PS Thanks for saving me the need to set up another whinge on my own blog

PPS And yes, don't even waste a second of your life trying to understand bionicles, pokemon, or yu gi oh. Just let them tell you what to do. It is by far the easiest way to go.

Ariel said...

Hee hee ... I'm glad I'm not the only one who loves the idea of playing board games - as long as I don't have to play them all the time.

And I'm afraid I really don't try to understand any of them ... esp. Yu-Gi-Oh ... though I do get the guilts a little about the Yu-Gi-Oh because his dad actually duels him. And being a separated family, even if you abhor the idea of competing, sometimes you do, just a bit.

Suse said...

We have a shelf of unused board games.

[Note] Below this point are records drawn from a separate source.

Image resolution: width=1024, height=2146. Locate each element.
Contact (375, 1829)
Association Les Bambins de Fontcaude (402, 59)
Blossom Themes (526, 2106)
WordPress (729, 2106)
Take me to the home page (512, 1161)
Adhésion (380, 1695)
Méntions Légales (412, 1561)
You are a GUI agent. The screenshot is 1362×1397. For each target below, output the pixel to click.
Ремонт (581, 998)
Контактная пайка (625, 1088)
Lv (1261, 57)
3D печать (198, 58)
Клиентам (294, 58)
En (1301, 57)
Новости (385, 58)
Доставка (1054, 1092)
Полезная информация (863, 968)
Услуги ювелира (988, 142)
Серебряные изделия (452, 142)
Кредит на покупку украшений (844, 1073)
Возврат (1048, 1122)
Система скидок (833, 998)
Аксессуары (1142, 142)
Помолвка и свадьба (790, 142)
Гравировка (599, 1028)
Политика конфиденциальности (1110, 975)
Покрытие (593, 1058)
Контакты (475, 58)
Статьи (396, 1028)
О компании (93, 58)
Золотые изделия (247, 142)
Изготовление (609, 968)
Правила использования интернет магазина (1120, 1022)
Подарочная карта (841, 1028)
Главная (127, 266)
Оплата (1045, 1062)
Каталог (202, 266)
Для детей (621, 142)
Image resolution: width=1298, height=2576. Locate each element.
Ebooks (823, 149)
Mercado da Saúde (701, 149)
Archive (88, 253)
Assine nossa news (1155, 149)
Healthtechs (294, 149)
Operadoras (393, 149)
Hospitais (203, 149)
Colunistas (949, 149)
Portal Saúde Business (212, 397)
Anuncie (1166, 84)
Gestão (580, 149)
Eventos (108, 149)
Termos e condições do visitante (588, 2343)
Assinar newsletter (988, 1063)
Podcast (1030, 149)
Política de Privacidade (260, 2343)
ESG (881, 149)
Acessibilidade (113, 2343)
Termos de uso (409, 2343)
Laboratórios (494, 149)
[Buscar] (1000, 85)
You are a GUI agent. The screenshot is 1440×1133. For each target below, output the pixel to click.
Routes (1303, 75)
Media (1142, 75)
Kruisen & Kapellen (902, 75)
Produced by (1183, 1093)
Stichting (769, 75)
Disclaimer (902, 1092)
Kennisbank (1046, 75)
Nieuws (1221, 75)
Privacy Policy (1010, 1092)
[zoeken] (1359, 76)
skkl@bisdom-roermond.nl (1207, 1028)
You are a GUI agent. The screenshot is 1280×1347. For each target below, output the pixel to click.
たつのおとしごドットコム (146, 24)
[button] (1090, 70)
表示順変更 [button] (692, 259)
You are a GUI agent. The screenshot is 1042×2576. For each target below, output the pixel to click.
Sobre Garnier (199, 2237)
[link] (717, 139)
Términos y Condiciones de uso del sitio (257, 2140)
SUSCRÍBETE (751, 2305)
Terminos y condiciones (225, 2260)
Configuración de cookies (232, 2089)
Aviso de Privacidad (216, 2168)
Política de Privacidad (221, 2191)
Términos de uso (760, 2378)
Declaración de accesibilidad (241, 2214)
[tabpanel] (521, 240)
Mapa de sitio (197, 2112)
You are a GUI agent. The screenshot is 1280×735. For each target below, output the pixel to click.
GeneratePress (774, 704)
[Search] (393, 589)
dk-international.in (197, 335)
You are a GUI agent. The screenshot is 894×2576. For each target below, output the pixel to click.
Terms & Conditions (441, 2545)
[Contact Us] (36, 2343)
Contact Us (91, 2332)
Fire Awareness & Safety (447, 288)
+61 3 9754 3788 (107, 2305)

At least yours are being used, even if they're incomprehensible/mindnumbingly boring for the big people in the household.

(Thirdcat's comment was longer than her blog posts).

Ariel said...

Yeah, I think next time I'm asked to play Bionicles I'll suggest Monopoly (though guess which one stays in Adelaide?!)

Yeah, I guess this WAS a pseudo-post for ThirdCat, so it makes sense. I'm happy to be of venting service ...

redcap said...

Oh dear. Weren't we all guilty of this as children, though? At 10 I was more than a little obsessed with Squatter, this dreadful Monopoly take-off except with sheep instead of hotels. You'd end up in drought instead of going to jail or win a spring lamb contest instead of a beauty contest.

These days, I'm just terrible at board games. Apparently it's because I'm just not spatially inclined, whatever this means. The opposite of being a word nerd, I presume. The only exception is Trivial Pursuit. I kick arse at Trivial Pursuit until I reach the sport questions.